People talk about any increase in the value of their homes as if it were profit. But unless you have died or are otherwise leaving the property market, it isn't: you will usually be paying a similar %age increase in the price of your next home. And since most people (prior to retirement) move up the housing ladder, translated into dollars, that percentage increase often more than wipes out any nominal "profit".
The reality is that house purchase sets most people on the credit treadmill more surely that anything else in their lives. Particularly when people see prices rising and are tempted to take the maximum loan they can afford, they can end up with nothing if anything goes wrong. Many suffer less dramatically, but are forced to use other, more expensive forms of credit, to get by.
In
Long-Term Perspectives on the Current Boom in Home Prices Robert Shiller of Yale University points out that US house prices -
in real terms - were almost unchanged between 1900 and 2000. From that perspective it is almost impossible to see the astonishing leap in prices since 2000 (which seems to have blinded people to that longer term reality), as anything other than a bubble waiting to burst in a very big way.

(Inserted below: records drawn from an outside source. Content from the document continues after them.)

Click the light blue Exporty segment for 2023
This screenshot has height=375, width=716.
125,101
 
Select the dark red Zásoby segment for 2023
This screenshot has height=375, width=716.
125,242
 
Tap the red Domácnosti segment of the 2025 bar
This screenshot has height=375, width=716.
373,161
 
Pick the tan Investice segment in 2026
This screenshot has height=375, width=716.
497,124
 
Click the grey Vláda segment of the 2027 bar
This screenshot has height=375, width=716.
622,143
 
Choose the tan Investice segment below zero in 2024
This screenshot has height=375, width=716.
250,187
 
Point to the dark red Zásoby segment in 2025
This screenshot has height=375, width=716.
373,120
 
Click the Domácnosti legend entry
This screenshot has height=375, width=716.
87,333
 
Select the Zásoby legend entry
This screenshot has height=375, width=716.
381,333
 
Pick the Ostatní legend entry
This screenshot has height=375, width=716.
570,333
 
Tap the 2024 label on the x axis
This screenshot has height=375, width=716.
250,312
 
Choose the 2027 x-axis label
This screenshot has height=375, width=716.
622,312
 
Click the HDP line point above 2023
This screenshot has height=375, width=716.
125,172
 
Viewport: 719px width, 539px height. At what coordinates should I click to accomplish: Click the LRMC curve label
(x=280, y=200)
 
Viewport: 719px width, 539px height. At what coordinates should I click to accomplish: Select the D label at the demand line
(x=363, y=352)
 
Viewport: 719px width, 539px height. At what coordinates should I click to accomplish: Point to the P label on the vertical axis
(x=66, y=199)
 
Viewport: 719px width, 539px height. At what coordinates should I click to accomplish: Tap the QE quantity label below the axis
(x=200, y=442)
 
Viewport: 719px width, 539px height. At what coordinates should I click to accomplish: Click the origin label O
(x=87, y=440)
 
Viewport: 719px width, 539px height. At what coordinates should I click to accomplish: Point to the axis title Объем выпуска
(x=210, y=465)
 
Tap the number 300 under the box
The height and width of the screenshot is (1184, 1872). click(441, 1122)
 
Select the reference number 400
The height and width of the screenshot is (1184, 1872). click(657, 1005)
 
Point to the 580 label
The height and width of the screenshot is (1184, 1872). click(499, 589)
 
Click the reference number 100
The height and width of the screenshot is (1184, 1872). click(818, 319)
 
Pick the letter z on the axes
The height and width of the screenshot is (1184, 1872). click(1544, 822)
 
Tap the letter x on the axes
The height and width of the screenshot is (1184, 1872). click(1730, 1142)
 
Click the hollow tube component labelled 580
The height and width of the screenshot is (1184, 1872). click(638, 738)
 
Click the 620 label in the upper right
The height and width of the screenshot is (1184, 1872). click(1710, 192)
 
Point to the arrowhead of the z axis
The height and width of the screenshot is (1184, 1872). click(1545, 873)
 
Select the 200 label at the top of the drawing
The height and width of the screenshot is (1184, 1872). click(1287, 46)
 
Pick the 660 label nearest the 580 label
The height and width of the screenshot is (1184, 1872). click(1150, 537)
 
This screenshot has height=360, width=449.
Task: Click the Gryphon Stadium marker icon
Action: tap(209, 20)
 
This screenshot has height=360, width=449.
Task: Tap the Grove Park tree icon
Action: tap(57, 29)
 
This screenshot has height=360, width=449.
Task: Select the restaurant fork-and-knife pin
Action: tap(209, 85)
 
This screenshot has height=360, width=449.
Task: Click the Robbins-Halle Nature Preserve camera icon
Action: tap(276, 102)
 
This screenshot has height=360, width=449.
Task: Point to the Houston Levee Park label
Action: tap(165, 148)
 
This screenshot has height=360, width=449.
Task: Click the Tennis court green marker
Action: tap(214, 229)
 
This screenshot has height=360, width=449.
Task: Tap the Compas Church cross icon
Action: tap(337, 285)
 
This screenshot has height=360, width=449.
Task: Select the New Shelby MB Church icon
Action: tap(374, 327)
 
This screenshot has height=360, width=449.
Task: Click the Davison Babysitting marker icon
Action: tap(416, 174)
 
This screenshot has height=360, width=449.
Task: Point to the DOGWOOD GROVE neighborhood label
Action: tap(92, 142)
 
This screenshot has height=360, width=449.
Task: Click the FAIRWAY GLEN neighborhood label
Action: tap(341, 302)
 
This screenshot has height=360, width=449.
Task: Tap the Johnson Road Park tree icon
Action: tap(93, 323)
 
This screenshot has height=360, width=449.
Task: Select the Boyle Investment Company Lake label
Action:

Owning a home is not only about its investment value (or otherwise). You can, for example, personalize a home you are buying in ways which you may not be allowed to do if you live in a rented home. But there are also practical downsides, such as once you "own" a home, you will likely be less willing to pursue opportunities if they involve a move.
As
this article in the Denver Post a couple of days ago suggests, home ownership is becoming a nightmare for many people. "Fed officials heard stories from Denver, Cleveland, Philadelphia and New York, where neighborhoods are deteriorating as borrowers struggle to pay loans or abandon their homes in foreclosure". "Some 1.2 million foreclosures were reported nationwide last year, up 42 percent from 2005, according to Irvine, Calif.-based RealtyTrac".